## THE TASK
Go through the data and copy each line where the word "computer" shows up.

__________________________________________________

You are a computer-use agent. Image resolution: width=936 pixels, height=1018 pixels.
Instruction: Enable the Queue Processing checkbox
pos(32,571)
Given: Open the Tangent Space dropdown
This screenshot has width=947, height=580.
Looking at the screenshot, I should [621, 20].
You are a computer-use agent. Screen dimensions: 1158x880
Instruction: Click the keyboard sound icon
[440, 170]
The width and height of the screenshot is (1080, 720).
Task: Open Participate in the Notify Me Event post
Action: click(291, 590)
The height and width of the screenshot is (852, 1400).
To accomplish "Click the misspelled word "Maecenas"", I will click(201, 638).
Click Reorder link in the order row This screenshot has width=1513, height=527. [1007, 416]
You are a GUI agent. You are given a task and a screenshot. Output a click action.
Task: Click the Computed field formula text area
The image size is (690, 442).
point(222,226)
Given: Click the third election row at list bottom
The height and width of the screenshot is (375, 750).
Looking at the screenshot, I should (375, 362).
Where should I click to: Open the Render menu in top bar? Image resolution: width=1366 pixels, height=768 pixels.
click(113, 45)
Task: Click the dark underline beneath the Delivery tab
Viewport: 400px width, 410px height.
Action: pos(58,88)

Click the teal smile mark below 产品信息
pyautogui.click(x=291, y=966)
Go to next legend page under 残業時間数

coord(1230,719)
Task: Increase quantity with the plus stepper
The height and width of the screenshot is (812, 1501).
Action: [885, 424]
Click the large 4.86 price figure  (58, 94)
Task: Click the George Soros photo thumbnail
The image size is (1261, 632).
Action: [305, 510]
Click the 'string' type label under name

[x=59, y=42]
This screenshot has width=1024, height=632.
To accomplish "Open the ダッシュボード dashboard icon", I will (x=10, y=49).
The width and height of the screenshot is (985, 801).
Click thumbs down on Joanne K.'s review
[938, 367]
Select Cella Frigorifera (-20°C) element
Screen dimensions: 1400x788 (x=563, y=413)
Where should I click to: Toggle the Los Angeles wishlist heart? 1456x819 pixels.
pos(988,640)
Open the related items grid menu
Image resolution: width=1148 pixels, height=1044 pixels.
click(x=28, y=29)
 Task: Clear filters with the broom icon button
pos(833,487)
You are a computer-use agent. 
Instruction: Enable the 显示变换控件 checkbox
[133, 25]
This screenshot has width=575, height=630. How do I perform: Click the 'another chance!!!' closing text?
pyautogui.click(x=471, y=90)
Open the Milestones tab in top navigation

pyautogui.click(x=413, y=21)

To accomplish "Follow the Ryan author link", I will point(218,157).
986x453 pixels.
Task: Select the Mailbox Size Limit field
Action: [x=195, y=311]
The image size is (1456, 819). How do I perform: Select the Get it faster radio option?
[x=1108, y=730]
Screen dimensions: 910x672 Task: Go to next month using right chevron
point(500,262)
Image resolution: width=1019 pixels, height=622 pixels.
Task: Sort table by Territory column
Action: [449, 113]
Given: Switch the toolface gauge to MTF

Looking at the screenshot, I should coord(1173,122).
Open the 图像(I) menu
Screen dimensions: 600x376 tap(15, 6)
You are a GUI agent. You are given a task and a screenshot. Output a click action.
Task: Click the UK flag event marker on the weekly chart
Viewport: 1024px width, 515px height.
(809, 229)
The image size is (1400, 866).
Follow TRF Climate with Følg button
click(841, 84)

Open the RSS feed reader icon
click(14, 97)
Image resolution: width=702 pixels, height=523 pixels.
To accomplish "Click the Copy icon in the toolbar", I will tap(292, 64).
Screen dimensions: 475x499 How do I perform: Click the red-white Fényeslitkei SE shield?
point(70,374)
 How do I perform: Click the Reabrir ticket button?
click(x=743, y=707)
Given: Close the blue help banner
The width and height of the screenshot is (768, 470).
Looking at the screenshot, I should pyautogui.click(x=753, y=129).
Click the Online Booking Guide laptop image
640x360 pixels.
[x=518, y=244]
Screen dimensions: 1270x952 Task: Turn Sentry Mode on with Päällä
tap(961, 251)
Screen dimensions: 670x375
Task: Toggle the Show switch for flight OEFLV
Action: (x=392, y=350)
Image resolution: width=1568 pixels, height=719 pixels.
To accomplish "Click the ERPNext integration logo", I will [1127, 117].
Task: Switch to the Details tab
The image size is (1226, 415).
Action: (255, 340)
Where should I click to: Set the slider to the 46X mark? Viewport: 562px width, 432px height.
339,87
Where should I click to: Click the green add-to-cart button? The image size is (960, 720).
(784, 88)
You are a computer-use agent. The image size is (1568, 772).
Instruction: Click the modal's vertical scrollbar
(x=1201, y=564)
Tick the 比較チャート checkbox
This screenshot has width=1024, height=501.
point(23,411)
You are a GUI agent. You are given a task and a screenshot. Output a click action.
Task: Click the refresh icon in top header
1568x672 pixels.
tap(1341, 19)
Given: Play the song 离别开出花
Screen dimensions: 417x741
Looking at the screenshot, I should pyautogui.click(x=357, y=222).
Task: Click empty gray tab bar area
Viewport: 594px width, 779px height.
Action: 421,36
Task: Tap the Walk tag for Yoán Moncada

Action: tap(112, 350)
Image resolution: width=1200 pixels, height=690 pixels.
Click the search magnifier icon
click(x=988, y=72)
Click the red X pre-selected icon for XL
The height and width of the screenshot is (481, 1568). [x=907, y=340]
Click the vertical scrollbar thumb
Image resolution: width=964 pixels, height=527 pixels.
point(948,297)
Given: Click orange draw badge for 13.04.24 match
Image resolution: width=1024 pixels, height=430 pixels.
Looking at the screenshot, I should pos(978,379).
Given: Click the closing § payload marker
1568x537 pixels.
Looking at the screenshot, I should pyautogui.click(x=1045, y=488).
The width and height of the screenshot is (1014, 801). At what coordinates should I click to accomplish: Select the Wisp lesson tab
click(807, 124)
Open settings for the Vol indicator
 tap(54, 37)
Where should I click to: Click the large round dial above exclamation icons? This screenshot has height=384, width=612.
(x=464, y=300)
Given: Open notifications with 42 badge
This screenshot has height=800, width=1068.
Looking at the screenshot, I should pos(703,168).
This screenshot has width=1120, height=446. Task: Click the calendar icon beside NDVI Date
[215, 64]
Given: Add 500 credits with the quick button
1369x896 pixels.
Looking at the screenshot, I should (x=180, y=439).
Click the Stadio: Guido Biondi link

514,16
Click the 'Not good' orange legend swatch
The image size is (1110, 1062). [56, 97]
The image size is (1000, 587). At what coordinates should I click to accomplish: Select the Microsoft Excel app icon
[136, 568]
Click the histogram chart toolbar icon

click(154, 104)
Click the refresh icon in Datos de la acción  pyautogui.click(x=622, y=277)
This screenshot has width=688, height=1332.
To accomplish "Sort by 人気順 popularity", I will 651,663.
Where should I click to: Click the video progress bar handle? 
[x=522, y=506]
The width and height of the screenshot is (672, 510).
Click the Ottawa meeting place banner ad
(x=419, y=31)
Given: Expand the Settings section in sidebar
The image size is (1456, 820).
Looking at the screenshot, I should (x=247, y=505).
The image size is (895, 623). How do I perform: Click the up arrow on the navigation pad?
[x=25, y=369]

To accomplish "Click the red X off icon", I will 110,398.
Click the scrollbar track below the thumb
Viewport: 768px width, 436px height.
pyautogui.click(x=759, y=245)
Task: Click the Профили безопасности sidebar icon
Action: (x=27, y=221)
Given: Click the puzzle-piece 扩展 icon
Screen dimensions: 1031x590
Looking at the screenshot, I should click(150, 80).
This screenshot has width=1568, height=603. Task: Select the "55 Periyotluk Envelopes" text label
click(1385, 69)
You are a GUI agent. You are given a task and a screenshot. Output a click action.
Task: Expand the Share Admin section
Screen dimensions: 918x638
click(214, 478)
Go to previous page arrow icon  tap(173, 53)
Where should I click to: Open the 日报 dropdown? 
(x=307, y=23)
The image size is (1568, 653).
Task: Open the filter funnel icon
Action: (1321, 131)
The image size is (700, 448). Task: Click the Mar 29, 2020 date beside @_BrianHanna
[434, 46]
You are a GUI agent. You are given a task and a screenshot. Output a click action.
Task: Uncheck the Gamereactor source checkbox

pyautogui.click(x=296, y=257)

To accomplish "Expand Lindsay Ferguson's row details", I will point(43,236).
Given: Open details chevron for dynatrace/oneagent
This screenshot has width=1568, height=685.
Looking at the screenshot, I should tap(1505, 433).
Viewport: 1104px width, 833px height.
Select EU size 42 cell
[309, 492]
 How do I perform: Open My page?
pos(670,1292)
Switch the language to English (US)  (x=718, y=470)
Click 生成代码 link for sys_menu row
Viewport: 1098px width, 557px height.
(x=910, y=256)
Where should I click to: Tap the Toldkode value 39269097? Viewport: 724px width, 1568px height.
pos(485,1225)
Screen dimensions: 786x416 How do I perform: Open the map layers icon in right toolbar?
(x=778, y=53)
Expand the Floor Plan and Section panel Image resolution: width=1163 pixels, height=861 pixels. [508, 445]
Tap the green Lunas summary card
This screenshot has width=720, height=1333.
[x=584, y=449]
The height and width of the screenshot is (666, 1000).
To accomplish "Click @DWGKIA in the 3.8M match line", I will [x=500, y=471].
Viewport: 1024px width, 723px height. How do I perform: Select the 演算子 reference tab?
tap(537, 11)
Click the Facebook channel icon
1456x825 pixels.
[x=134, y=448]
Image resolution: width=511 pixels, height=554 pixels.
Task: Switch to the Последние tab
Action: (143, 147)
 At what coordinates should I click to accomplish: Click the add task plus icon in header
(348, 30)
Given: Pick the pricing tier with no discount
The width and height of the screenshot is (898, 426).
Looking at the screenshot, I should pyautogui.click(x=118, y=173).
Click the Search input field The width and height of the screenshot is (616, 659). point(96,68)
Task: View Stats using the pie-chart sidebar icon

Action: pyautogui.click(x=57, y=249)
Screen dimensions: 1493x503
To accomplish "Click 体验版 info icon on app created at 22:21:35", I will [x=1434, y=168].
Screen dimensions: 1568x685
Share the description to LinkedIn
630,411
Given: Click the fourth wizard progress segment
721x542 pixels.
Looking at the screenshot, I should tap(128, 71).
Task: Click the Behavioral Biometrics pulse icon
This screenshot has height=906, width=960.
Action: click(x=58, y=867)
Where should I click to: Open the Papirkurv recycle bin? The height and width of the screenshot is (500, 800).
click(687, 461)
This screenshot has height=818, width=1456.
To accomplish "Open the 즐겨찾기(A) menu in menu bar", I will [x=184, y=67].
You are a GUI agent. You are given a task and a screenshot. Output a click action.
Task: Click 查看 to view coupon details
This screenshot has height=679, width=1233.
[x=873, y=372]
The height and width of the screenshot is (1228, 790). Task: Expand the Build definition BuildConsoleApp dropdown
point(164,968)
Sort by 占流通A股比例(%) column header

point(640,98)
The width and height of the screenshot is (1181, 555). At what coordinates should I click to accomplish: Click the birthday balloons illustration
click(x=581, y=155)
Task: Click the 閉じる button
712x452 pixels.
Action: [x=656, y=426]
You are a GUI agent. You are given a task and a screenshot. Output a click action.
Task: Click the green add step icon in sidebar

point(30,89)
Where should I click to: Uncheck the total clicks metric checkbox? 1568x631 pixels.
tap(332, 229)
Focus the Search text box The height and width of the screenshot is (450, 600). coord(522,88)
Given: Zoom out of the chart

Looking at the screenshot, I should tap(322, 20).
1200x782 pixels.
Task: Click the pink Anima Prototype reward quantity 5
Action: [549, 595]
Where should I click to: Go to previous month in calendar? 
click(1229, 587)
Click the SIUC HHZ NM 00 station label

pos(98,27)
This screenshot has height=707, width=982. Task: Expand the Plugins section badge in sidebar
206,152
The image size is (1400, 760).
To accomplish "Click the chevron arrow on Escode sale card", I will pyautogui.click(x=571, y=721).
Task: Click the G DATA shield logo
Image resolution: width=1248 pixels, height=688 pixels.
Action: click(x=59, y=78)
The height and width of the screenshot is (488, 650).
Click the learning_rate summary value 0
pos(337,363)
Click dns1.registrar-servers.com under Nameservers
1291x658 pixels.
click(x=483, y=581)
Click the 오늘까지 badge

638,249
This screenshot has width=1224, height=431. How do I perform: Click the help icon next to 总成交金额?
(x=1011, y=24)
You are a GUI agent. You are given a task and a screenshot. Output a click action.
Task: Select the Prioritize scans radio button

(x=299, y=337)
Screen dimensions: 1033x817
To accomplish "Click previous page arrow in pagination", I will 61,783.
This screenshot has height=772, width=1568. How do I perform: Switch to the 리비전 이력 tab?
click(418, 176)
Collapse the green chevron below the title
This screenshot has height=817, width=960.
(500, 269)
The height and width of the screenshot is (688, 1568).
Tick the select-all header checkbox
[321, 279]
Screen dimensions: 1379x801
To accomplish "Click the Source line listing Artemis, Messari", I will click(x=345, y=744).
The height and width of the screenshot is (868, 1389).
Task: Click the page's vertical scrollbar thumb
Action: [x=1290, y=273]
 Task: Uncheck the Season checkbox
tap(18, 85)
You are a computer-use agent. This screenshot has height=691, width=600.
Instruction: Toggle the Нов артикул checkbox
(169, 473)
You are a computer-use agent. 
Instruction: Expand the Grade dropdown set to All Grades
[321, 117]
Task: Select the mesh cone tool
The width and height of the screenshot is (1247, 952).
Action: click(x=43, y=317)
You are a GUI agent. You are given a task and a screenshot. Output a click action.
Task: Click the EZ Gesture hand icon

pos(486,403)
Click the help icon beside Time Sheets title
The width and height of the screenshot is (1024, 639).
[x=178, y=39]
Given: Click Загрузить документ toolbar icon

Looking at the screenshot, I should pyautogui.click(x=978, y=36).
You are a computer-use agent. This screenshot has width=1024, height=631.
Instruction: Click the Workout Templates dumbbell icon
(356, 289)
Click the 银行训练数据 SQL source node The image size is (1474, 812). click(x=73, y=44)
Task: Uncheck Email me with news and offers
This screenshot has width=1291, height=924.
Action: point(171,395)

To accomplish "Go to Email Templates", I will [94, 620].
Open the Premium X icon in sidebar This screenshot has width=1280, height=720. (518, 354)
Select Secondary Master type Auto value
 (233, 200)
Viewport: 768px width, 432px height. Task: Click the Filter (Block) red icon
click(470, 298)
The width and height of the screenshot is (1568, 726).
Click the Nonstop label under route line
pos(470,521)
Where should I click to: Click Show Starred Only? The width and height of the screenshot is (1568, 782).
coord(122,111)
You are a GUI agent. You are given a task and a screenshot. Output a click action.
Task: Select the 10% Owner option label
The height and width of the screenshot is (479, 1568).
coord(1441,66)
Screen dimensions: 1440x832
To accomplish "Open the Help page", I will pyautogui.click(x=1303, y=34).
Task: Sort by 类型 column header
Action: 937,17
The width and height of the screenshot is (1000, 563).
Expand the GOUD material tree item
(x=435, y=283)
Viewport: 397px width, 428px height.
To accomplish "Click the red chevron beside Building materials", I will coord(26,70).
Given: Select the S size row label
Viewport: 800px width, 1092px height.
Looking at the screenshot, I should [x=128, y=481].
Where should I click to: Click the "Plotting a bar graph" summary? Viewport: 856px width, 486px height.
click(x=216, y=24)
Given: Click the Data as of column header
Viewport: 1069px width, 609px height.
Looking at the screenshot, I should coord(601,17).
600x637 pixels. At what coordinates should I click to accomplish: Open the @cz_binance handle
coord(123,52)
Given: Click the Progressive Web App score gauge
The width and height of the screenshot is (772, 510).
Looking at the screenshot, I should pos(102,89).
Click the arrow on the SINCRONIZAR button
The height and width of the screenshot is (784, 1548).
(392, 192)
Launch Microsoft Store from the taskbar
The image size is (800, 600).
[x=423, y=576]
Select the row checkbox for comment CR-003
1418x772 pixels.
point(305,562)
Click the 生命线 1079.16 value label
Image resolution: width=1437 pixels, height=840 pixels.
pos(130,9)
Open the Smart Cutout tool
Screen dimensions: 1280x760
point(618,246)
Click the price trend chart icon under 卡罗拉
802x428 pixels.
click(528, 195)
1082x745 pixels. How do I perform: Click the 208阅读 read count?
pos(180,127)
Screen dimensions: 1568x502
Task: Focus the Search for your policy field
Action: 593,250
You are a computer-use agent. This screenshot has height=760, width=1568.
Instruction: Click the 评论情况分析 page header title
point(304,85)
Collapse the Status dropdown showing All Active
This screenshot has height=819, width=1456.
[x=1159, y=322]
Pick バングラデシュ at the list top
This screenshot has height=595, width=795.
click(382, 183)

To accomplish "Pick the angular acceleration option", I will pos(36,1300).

__________________________________________________

## RESULT OF THE TASK
You are a computer-use agent. Image resolution: width=936 pixels, height=1018 pixels.
You are a computer-use agent. Screen dimensions: 1158x880
You are a computer-use agent. 
You are a computer-use agent. The image size is (1568, 772).
You are a computer-use agent. This screenshot has height=691, width=600.
You are a computer-use agent. 
You are a computer-use agent. This screenshot has width=1024, height=631.
You are a computer-use agent. This screenshot has height=760, width=1568.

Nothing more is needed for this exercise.